Les employeurs doivent organiser des séances de gestion du stress au profit de leurs employés. Ceci permet de réduire, voire de minimiser, toutes les conséquences qui peuvent se répercuter sur leur rendement et impacter le service.
C’est ce que pense BIRHINGINGWA MAGENDO Aristote, infirmier de formation et psychologue clinicien, spécialiste en psychothérapie des couples, des familles et des enfants, dans un entretien accordé à Radio Maendeleo à l’occasion de la Journée internationale du travail.
Selon lui, les employeurs devraient réfléchir à de nouveaux mécanismes susceptibles de soulager les souffrances des travailleurs confrontés à plusieurs défis, notamment sur le plan sécuritaire.
Il précise par ailleurs que depuis le début de la crise dans l’Est de la RDC, de nombreux travailleurs présentent des signes de stress chronique provoqué par les difficultés induites par la guerre et le contexte qui s’est imposé à eux.
BIRHINGINGWA MAGENDO Aristote indique également que le stress en milieu professionnel entraîne plusieurs conséquences sur les plans physique, mental et organisationnel.
Sur le plan physique, le stress au travail expose les employés à diverses pathologies, notamment la gastrite chronique, l’hypertension artérielle et même le diabète.

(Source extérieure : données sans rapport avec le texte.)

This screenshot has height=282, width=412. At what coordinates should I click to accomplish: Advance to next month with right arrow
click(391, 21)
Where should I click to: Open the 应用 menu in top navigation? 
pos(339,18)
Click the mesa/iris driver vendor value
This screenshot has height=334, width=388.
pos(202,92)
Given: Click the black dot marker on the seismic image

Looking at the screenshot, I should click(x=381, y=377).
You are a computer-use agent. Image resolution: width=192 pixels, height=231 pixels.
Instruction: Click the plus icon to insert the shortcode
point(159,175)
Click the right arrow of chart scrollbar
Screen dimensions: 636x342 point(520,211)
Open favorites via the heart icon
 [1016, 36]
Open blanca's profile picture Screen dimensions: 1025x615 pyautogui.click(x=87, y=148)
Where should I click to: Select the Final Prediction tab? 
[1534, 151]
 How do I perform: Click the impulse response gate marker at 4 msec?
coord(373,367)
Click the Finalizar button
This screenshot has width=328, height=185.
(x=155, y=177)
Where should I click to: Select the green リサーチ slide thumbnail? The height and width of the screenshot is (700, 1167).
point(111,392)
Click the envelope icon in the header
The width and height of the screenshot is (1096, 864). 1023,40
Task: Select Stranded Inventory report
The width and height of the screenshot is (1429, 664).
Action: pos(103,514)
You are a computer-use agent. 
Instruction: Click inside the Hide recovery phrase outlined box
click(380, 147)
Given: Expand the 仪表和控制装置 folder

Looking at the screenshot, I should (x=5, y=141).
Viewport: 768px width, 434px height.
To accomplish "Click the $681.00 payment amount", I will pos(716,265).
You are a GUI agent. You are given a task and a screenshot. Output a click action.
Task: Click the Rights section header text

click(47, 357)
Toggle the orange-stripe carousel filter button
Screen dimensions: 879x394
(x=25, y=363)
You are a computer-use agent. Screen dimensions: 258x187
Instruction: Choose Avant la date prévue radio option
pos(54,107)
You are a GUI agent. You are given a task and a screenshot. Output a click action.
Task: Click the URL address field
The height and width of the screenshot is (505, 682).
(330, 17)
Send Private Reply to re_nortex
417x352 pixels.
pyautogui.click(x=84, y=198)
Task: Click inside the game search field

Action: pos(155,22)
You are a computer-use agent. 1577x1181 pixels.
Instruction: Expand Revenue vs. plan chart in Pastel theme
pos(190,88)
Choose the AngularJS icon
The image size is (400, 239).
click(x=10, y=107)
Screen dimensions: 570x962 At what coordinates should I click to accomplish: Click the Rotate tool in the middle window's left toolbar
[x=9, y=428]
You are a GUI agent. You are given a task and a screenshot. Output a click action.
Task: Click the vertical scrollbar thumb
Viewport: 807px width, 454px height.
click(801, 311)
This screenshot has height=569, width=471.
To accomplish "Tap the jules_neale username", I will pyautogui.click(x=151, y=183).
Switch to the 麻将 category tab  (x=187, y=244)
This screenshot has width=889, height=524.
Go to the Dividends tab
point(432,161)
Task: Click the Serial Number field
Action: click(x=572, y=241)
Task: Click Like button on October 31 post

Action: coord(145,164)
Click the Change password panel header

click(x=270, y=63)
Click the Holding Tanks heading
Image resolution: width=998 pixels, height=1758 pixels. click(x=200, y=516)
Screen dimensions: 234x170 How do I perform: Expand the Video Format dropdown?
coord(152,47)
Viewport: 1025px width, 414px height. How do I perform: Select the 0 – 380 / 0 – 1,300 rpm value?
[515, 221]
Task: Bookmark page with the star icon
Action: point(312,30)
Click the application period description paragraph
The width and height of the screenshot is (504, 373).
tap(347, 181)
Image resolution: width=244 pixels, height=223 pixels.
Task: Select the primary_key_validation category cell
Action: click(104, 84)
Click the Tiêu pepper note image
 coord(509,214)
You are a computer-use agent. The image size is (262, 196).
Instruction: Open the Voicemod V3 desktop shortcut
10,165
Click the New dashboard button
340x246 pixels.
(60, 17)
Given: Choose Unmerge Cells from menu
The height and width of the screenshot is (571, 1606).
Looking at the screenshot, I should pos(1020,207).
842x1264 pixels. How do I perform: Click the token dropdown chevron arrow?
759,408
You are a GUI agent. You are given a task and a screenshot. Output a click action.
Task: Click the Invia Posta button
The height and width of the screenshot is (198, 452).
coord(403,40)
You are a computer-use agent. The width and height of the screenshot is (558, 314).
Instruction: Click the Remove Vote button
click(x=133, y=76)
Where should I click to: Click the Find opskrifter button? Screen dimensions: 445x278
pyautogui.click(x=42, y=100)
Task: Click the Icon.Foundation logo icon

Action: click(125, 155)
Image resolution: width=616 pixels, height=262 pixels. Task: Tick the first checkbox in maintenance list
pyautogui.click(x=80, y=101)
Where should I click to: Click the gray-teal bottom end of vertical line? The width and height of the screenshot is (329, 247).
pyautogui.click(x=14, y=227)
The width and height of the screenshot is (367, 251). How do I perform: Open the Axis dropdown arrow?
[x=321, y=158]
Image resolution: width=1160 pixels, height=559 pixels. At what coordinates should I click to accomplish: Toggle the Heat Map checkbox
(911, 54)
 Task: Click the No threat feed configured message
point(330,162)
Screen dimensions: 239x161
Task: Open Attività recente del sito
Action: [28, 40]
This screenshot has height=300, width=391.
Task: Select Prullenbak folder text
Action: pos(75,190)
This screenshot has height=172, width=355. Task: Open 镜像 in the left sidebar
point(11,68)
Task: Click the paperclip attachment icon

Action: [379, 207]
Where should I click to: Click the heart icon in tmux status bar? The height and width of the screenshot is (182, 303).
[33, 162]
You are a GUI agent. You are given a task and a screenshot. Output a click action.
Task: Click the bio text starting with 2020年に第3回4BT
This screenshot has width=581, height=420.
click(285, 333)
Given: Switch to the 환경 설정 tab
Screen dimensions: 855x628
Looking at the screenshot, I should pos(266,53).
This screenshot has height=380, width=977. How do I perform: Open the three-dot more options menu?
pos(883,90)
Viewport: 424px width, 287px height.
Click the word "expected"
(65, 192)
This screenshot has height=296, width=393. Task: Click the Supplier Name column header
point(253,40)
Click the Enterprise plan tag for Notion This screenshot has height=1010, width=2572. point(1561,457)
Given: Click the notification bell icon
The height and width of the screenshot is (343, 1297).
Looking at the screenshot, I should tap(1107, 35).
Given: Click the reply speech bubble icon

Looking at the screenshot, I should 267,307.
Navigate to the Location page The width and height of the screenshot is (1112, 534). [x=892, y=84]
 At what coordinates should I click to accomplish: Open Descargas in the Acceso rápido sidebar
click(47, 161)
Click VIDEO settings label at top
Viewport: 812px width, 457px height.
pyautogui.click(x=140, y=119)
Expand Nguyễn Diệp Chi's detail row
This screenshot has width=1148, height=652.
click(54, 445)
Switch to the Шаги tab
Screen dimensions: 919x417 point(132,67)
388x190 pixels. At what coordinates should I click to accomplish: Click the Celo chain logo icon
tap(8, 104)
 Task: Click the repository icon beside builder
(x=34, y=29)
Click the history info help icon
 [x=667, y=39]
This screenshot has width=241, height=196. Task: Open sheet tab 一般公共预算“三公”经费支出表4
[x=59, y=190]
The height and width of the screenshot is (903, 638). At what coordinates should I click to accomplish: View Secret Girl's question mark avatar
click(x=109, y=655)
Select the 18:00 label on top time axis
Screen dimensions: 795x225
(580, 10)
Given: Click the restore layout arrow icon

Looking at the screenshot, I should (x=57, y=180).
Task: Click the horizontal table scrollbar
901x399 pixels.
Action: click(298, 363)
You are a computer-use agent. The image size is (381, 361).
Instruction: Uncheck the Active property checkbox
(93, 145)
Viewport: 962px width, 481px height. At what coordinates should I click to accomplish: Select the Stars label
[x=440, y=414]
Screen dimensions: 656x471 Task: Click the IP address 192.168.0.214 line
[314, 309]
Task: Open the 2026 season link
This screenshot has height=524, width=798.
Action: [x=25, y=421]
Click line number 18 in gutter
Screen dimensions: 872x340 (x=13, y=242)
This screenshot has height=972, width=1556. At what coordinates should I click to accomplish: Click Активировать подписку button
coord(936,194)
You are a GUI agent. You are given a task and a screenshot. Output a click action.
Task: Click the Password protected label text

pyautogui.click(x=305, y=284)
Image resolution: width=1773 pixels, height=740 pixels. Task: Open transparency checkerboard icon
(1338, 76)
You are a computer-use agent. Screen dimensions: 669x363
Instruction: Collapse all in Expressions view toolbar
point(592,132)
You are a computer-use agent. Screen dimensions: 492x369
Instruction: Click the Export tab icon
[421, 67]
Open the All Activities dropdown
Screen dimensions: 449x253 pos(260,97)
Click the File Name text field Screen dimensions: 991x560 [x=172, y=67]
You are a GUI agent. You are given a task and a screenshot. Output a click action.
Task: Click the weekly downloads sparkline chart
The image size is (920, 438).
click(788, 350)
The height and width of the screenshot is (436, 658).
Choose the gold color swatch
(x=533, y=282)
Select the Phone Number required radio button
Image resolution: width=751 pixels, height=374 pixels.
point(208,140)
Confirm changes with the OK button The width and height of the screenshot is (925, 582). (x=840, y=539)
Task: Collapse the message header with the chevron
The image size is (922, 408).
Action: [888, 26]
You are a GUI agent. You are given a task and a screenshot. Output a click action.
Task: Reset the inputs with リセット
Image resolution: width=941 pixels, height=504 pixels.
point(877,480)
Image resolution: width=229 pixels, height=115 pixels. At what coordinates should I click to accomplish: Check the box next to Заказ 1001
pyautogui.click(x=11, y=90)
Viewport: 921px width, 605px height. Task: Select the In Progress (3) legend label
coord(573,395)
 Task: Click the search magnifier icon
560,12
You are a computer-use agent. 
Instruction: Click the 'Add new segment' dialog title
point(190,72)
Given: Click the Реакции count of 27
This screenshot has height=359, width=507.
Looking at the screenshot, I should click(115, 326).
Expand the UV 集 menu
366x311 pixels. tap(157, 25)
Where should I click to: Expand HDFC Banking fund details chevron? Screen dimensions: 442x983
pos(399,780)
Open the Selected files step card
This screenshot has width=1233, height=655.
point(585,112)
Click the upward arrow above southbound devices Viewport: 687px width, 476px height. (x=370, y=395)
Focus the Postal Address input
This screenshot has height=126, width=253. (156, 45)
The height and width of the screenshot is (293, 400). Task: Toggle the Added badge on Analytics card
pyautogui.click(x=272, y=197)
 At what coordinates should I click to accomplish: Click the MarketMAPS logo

Bien plus, ajoute-t-il, les victimes peuvent aussi développer une dépression sévère qui, en l’absence de prise en charge, peut avoir de graves conséquences.
Le psychologue souligne que plusieurs signes peuvent révéler qu’un travailleur est confronté au stress professionnel.
Il s’agit notamment de l’épuisement professionnel, des troubles du comportement, de l’isolement, des retards répétés sans raison valable, de la consommation abusive d’alcool, des troubles du sommeil, de la perte d’appétit, de l’irritabilité, de la colère et de la baisse de performance au travail.
Enfin, notre source appelle toutes les personnes présentant de tels signes à consulter un professionnel de santé et à développer davantage de résilience, notamment en pratiquant régulièrement une activité sportive.